Ich habe hier grade einen bug(zumindest hoffe ich das es einer ist und nicht die Buffed Shows weg sind  


			Dieser Inhalt steht nur eingeloggten Mitgliedern zur Verfügung.
        

 ). Undzwar kann ich keine Buffed-Show mehr sehen, weil mir immer gesagt wird ich müsste Premium sein. Es klappt bei keiner der 87(so viele waren das doch oder?) Shows.
Hat jemand eine Idee woran das liegen könnte.


Mfg
Tera


----------



## Chrissian (22. Mai 2008)

Vielleicht weil du nicht Premium bist!?X_X


----------



## ck007 (22. Mai 2008)

Jo ist bei mir auch so. Ich kann mir auch keine Buffed Show mehr angucken.


----------



## Itarus (22. Mai 2008)

Normale User können die Buffed-Show erst ab Donnerstag 16:00 sehen!
Premium-User schon Mittwochs!


----------



## Morcan (22. Mai 2008)

Und schonwieder ins Allgemeines (WoW) xD
Ich glaub das Thema gehört woanders hin...


----------



## ck007 (22. Mai 2008)

Ich kann mir aber keine alten Folgen mehr angucken. Oder muss da auch seit neustem Premium sein?


----------



## chinsai (22. Mai 2008)

bei mir das gleiche problem
ich kann alle buffed shows die 85 oder älter sind nicht mehr angucken da s´teht dann immer ich bräuchte einen premiumacc


----------



## zorakh55 (22. Mai 2008)

Genau das meine ich ja. Früher kontne man ab Donnerstag die aktuelle und alle alten immer ansehen. Jetzt geht keine mehr außer 85 und 86!
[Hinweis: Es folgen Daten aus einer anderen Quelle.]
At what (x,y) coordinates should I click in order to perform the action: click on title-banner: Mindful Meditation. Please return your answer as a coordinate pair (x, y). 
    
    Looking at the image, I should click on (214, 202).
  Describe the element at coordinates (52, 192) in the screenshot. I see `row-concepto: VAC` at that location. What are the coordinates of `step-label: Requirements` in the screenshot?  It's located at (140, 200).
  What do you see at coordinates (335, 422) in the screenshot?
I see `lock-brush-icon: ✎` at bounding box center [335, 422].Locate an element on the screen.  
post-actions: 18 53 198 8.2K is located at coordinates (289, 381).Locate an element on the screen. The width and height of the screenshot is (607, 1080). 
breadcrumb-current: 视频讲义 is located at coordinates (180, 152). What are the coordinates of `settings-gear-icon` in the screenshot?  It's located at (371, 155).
Sry wegen falschem Forum schreibe sonst nur Wow_Threads, also habe ich einfach "automatisch" hier reingeschrieben!




@Buffed was ist los? Muss man ab jetzt schon für die Buffed SHow zahlen? Und warum gibt es keine News dazu?

Wenn man mal ins Menue sieht, haben sie eine veränderung gemacht. Die buffed-shows sind jetzt in Bereiche eingeteilt. Vllt ist das einfach ein Bug der bei der Veränderung entstanden ist?

Was ist da los buffed?


----------



## -bloodberry- (22. Mai 2008)

Zunächst einmal musst du nicht 5 Beiträge hintereinander schreiben, so fällst du höchstens negativ auf, helfen wird es aber kaum.
Manchmal muss man eben einfach ein paar Stunden warten, bis man eine Antwort erhält, die buffed-Mitarbeiter können auch nicht zaubern.
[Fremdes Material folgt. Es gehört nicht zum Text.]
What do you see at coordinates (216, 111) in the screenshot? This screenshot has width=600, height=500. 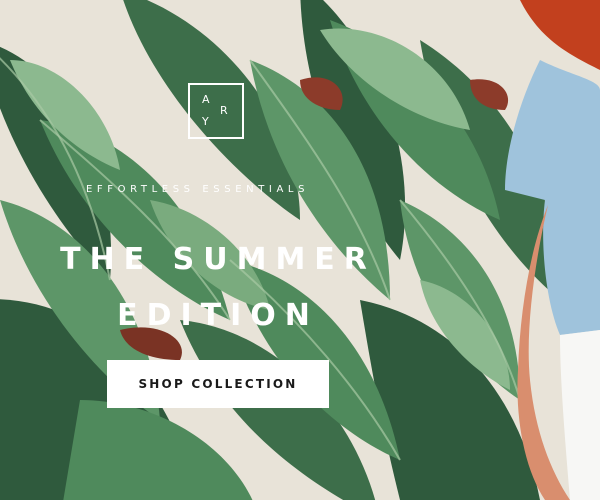 I see `brand-logo: A Y R` at bounding box center [216, 111].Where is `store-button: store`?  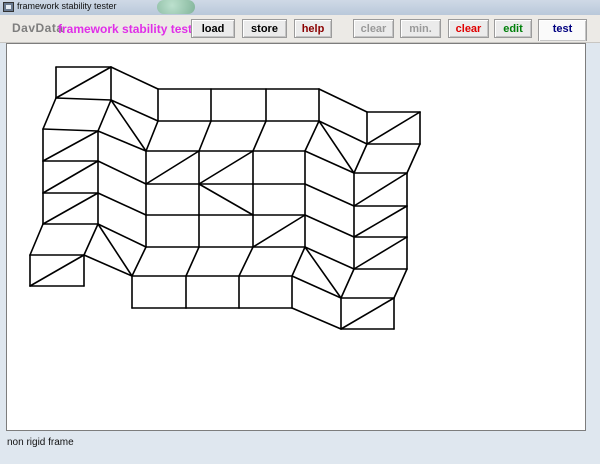
store-button: store is located at coordinates (264, 28).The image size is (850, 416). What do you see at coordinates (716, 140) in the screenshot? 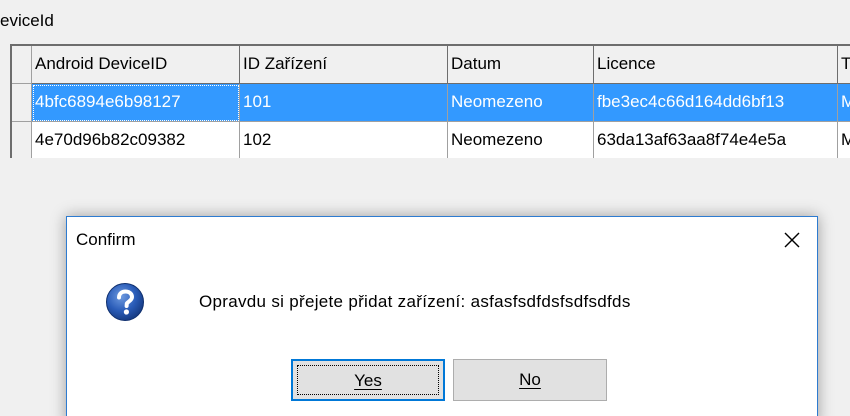
I see `cell-licence: 63da13af63aa8f74e4e5a` at bounding box center [716, 140]. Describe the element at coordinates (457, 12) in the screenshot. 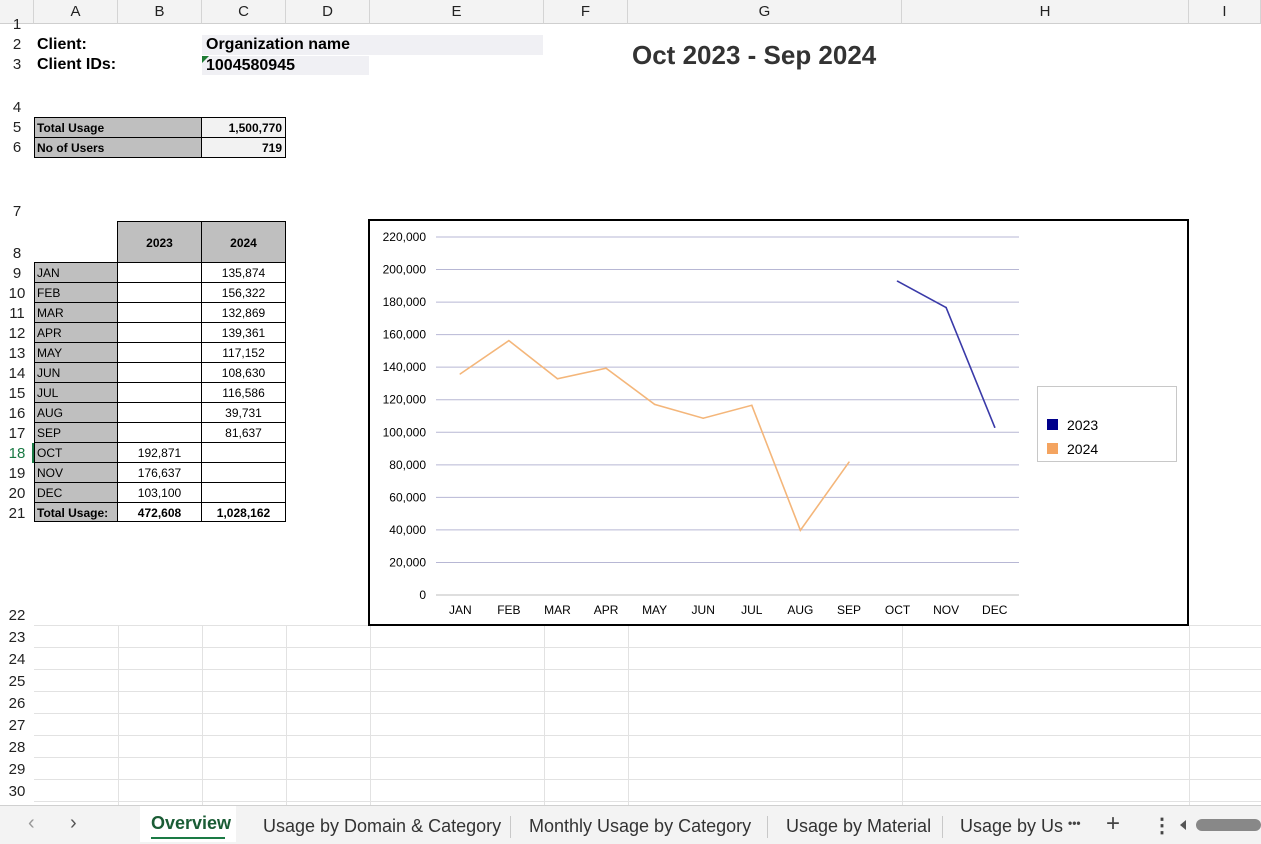

I see `column-header-e: E` at that location.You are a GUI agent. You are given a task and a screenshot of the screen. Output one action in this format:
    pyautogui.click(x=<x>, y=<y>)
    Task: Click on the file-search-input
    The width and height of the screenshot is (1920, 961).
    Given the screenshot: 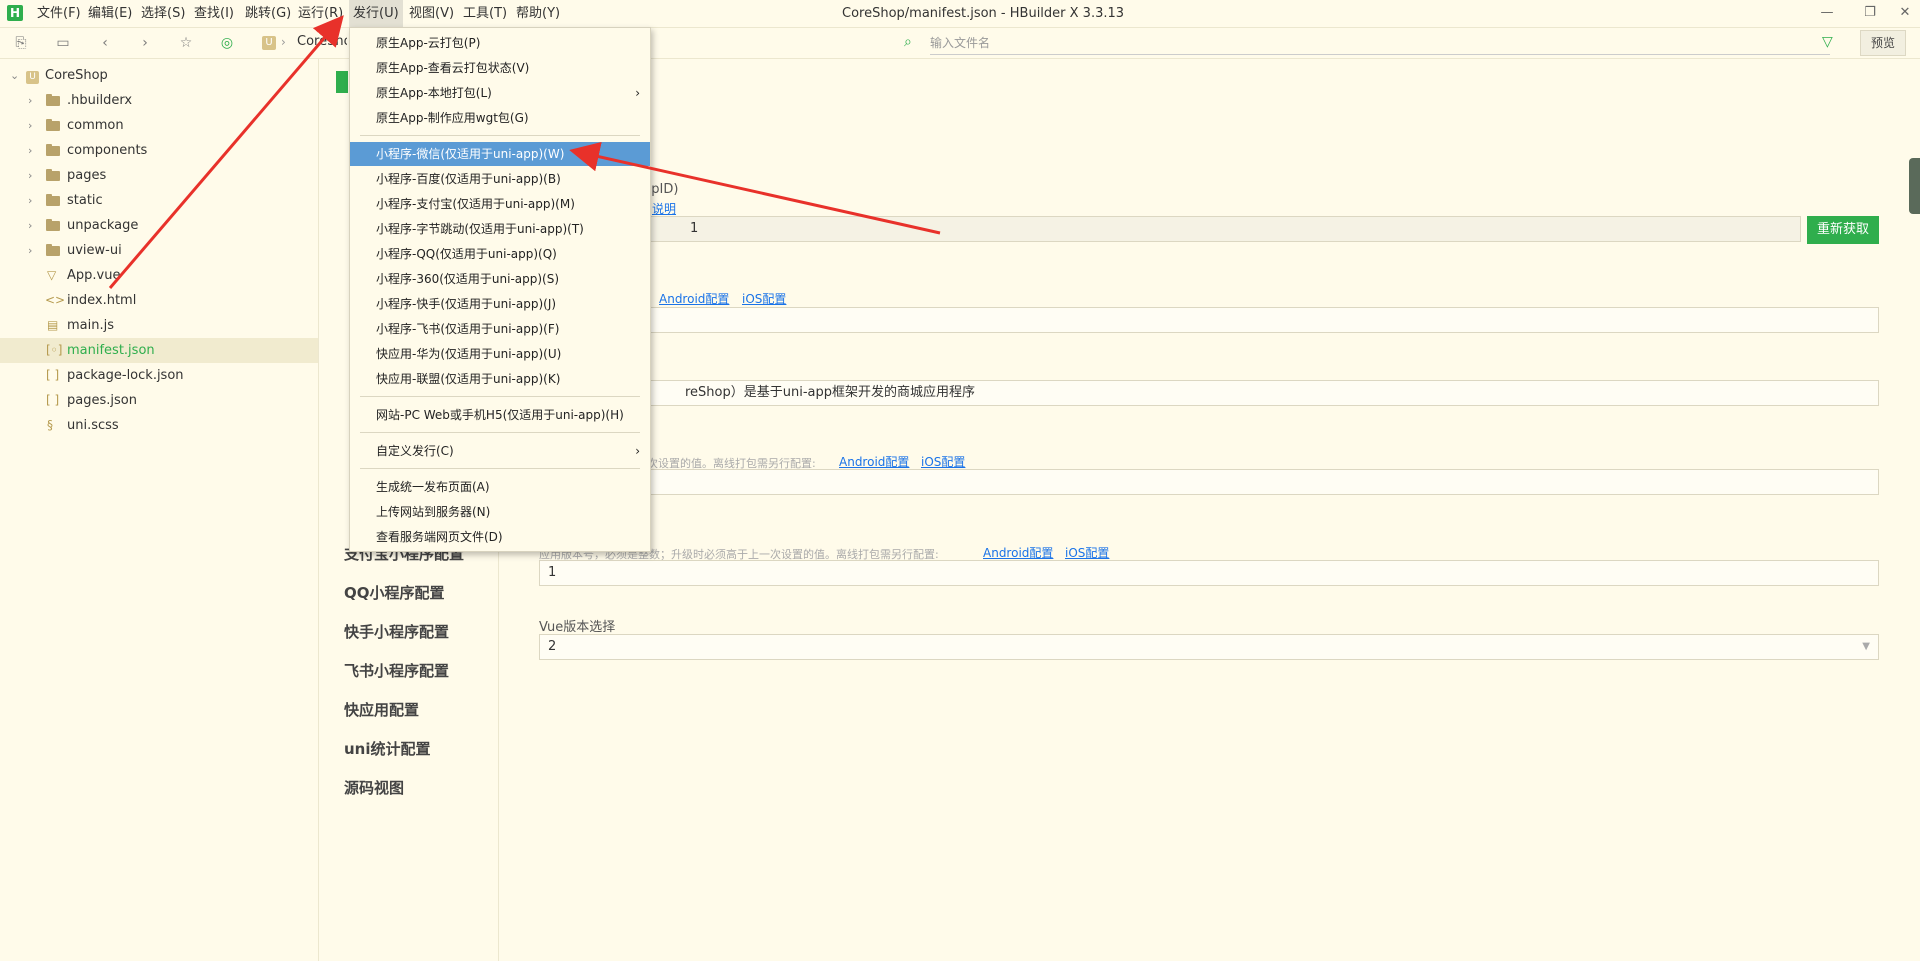 What is the action you would take?
    pyautogui.click(x=1380, y=44)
Also diesen Thread bitte nicht in sinnloses Gespamme ausarten lassen, das Problem ist sicher bald behoben, denn geplant ist das nicht.


----------



## ZAM (23. Mai 2008)

Wir stellen grad ein paar Dinge um, leider wurde dabei die Show-Sektion in Mitleidenschaft gezogen - das Problem ist aber behoben, die bisherigen Shows sind wieder öffentlich verfügbar. 


			Dieser Inhalt steht nur eingeloggten Mitgliedern zur Verfügung.


----------